Er nickte zu den drei Erwachsenen hinüber. »Was reden sie da?«
Das kleine Mädchen zuckte mit den Schultern. »Sie überlegen, ob du am Leben bleiben darfst oder nicht.« Sie kam etwas näher und flüsterte: »Eindringlinge dürfen das normalerweise nicht, aber ich glaube, deine Chancen stehen besser als üblich.«
Tolpan schluckte langsam angesichts des hitzigen Disputs. Der weißhaarige Phaeton wirkte beunruhigt und schüttelte nach jeder Bemerkung der beiden anderen den Kopf. Sie schienen ihn von etwas überzeugen zu wollen. Schließlich schlug der jüngere Mann mit entschlossener Miene die Faust in die Handfläche. Der Alte schüttelte ein letztes Mal den Kopf und schaute aus dem Fenster, als ob er sich von aller Schuld freisprechen wollte. Der Jüngere drehte sich um und ging mit ebenso ungerührtem Gesicht wie zuvor zu Tolpan.
Er legte eine Hand auf seine Brust. »Ich bin Nanda Lokir, Oberhaupt unserer Siedlung. Das hier« – er zeigte auf den Weißhaarigen, – »ist Hoto Lokir-Ulth, in eurer Sprache mein Urgroßvater. Meine Frau und Beraterin, Cele Lokir, und unsere Tochter, Zeo.«
Tolpan nahm die Vorstellung als gutes Zeichen.
»Du bist ein sehr glücklicher Kender. Eigentlich richten wir jeden hin, der beim Verhör lügt.
Wir sind eine friedliebende Rasse, aber wir schätzen Ehrlichkeit und Zurückgezogenheit über alles. Die Wahrheit scheint dir wenig wert zu sein, und in Hotos Augen spricht das stark gegen dich, aber wir alle glauben, daß du und deine Freunde uns einen wichtigen Dienst erweisen können. Ich habe sie holen lassen, damit sie sich uns anschließen.«
Nanda ging zur Kochstelle. »Hast du vielleicht Hunger?«
Tolpan nickte eifrig. Er konnte sich nicht mehr erinnern, wann er zum letzten Mal gegessen hatte. Bevor sie nach Tantallon gekommen waren? Als er mit Selana über den Markt gerannt war? Nandas Frau, Cele, öffnete einen kleinen Vorratsschrank links von dem Herd. Sie zog ein hölzernes Brettchen mit einem goldbraunen, knusprigen runden Brotlaib hervor. Dann reichte sie Nanda eine große Schüssel mit einer Art Suppe. Er stellte sie zum Erhitzen in die Kohlen. Aus einem anderen Schrank nahm sie ein Stück frischer, sahnig weißer Butter. Nachdem sie das Brot aufgeschnitten hatte, in das ganze, leckere Körner eingebacken waren, bestrich sie es mit Butter und gab dem Kender eine Scheibe. Der riß die Augen auf.

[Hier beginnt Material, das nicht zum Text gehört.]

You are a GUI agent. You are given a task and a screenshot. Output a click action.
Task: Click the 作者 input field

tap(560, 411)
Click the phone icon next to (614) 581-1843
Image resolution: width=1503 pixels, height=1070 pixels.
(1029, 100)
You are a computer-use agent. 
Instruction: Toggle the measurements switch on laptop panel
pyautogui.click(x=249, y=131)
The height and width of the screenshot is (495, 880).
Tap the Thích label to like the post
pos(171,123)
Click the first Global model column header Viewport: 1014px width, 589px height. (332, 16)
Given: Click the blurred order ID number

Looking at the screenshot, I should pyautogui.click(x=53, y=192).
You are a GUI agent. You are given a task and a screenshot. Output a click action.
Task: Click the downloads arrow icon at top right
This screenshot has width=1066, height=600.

»Das ist köstlich!« murmelte er, während er sich einen großen Bissen in den Mund stopfte. »Aber wenn man so weit oben wohnt, wo bekommt man dann die frische Butter oder auch nur die Kuh für die Milch her?«
»Wir schlafen und kochen in unseren hohen Häusern«, erklärte Cele, »aber wir arbeiten unten im Tal. Wir wollen uns nicht mit anderen Kulturen vermischen, darum versorgen wir uns selbst und stellen keine Waren zum Handeln her. Wir bauen Getreide, Obst und Gemüse an, züchten Schafe und Ziegen und halten Hühner und Kaninchen, auch wenn Zeo dauernd Kuscheltiere aus ihnen machen will.« Cele lächelte ihre kleine Tochter liebevoll an und streichelte ihr die langen Locken.